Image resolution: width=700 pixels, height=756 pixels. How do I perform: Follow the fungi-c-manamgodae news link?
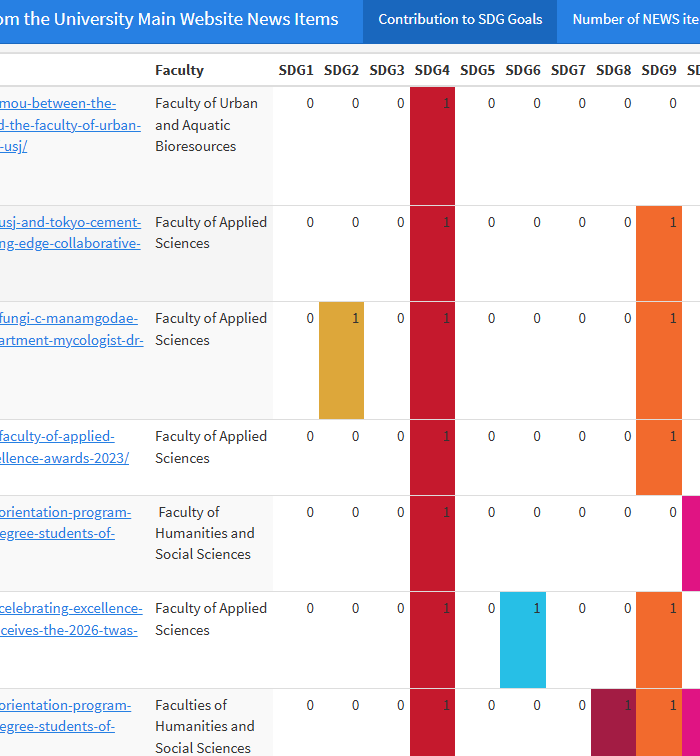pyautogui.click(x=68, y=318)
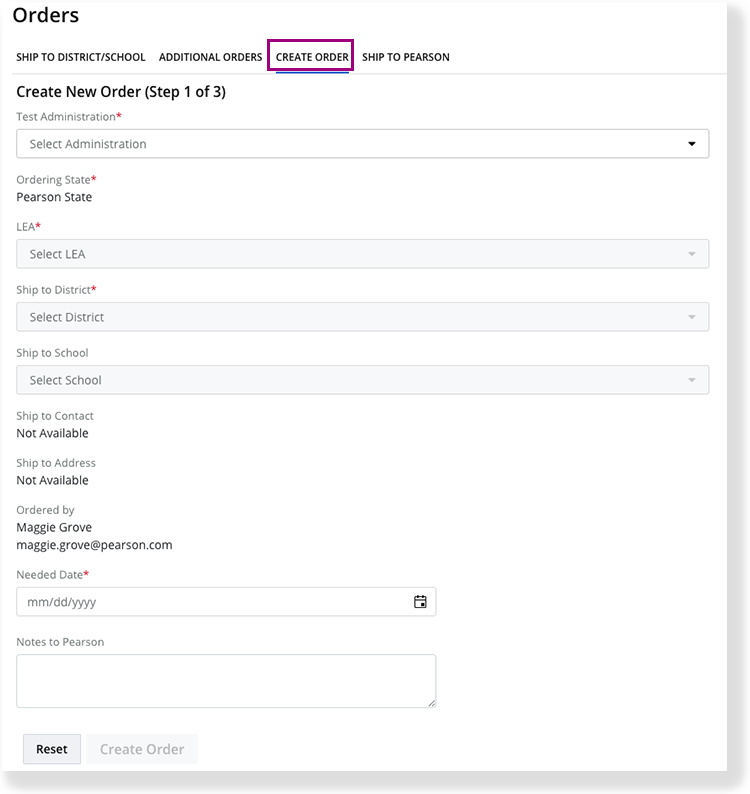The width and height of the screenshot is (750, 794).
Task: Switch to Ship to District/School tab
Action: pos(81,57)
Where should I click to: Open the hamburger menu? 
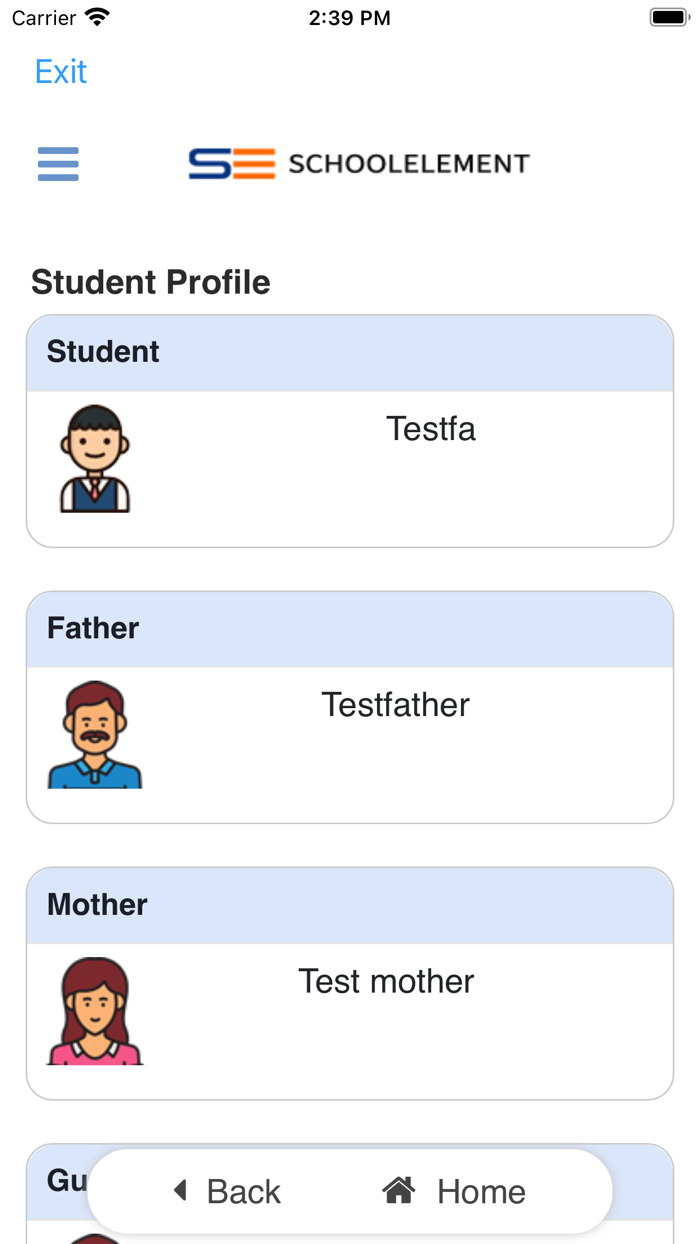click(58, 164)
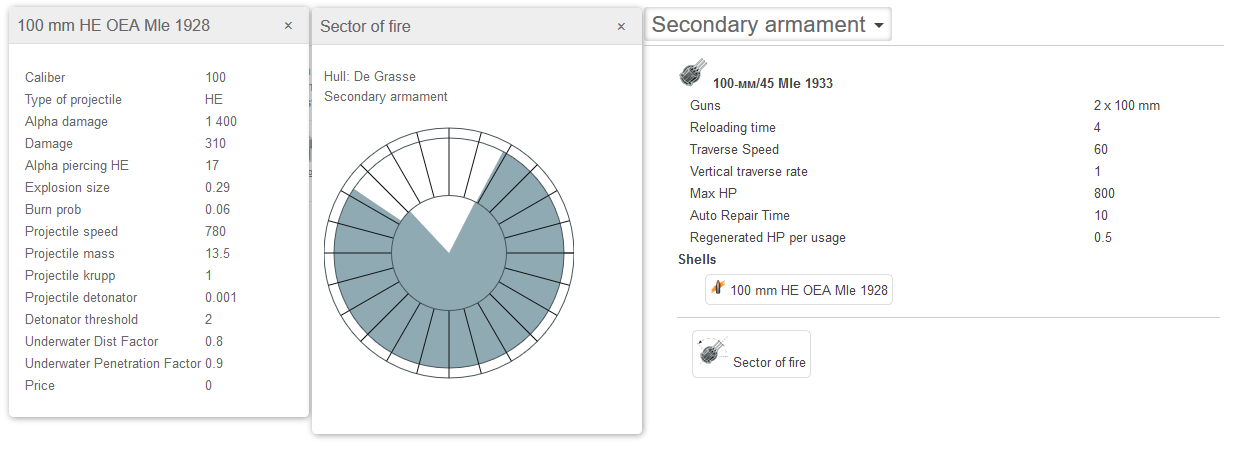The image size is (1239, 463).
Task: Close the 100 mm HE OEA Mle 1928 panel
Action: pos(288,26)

Problem description
Convert the rows above into a JSON list of strings, one string per line, with blank lines skipped and the pictures left out.

Result of the task
[
  "Image resolution: width=700 pixels, height=756 pixels. How do I perform: Follow the fungi-c-manamgodae news link?",
  "pyautogui.click(x=68, y=318)",
  "The width and height of the screenshot is (750, 794).",
  "Task: Switch to Ship to District/School tab",
  "Action: pos(81,57)",
  "Where should I click to: Open the hamburger menu? ",
  "click(58, 164)",
  "The image size is (1239, 463).",
  "Task: Close the 100 mm HE OEA Mle 1928 panel",
  "Action: pos(288,26)"
]